La Corte d’appello aveva poi rilevato che, nel corso del tempo, anche se le difficoltà personali del padre della minore erano aumentate, il rapporto con la figlia era sempre proseguito con regolarità.
Inoltre, i giudici d’appello avevano avuto modo di verificare che i servizi sociali non avevano fornito alcun sostegno attivo al padre, il quale, comunque, non aveva mai smesso di occuparsi della piccola e di cercare di trovare una soluzione adeguata per la crescita della stessa.
Ne consegue che, secondo la Corte d’appello, il Tribunale di primo grado aveva commesso un errore dichiarando adottabile la minore, dal momento che, così facendo, lo stesso non aveva tenuto conto “del costante e continuativo impegno del padre diretto a trovare soluzioni adeguate di crescita per la figlia”, con la quale aveva stabilito un “rapporto affettivo significativo”.

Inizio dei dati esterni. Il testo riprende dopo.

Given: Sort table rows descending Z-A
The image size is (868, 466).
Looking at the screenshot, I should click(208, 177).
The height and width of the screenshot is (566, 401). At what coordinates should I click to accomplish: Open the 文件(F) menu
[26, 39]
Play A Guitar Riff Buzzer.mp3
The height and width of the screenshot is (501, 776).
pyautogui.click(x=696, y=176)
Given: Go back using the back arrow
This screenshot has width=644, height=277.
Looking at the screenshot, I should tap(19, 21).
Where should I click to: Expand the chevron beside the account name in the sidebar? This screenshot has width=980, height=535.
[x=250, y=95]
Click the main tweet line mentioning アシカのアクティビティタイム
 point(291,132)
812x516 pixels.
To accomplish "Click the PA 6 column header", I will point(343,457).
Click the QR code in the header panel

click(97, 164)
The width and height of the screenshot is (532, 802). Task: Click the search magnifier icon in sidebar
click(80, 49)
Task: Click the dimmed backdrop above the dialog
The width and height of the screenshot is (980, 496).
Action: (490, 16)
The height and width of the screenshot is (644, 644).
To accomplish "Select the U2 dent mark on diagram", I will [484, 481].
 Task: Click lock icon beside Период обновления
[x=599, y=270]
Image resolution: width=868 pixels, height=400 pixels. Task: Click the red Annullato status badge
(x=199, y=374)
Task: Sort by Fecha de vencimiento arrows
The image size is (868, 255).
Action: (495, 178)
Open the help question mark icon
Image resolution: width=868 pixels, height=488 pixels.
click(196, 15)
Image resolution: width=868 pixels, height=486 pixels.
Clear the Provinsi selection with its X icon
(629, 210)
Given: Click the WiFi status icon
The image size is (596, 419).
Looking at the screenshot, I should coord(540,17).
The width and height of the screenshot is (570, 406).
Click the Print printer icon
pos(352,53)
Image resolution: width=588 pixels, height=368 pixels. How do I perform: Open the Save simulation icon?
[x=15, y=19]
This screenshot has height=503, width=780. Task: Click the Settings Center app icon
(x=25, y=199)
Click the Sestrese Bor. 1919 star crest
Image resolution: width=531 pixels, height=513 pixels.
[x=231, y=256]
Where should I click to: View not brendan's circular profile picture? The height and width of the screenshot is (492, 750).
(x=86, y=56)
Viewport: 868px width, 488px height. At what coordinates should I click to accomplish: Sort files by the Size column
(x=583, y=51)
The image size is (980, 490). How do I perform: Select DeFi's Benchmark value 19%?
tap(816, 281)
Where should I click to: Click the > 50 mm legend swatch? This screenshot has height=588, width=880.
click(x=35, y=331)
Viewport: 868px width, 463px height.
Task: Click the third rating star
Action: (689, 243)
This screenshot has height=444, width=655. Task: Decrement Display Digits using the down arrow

Secondo la Corte d’appello, in particolare, per la minore non si sarebbe dovuto dichiarare lo stato di adottabilità, sebbene fosse necessario disporre che la stessa fosse temporaneamente affidata a un’altra famiglia, in quanto il padre non poteva comunque occuparsene tutti i giorni.
Ma il tutore della minore, ritenendo che lo stato di adottabilità della bambina non dovesse essere revocato, ha fatto ricorso alla Corte di Cassazione.
Secondo il ricorrente, la Corte d’appello – disponendo la revoca – aveva violato gli artt. 1, 8 e 12 della legge n. 183 del 1984, ignorando il fatto che il padre della minore non aveva dimostrato un concreto interesse ad averla con sé, richiedendo inoltre che la figlia fosse affidata a terzi.
Secondo la Cassazione, a tal proposito, è vero che lo Stato deve favorire e sostenere il legame tra genitori e figli ma ciò presuppone l’esistenza di una volontà concreta del genitore al legame stesso.
Nel caso preso in esame, la Cassazione rilevava che il padre si era limitato a chiedere e ottenere che la figlia fosse affidata ad un’altra coppia, senza prospettare un termine finale ma chiedendo solo di poter conservare con la figlia stessa una relazione genitoriale.
Anche secondo i giudici di Cassazione, dunque, il padre non aveva lasciato intendente di voler, anche in futuro, svolgere funzioni genitoriali, le quali si sostanziano nella cura, nell’accudimento e anche nella coabitazione con il figlio, anche se magari con il sostegno di parenti o di altre persone.
Di conseguenza, la Corte d’appello – secondo la Cassazione – aveva commesso un errore revocando lo stato di adottabilità, disponendo solo l’affidamento temporaneo della minore.
Alla luce di tali circostanze, dunque, la Cassazione ha annullato la sentenza impugnata, rinviando la causa alla Corte d’appello, affinché la stessa possa decidere nuovamente sulla questione.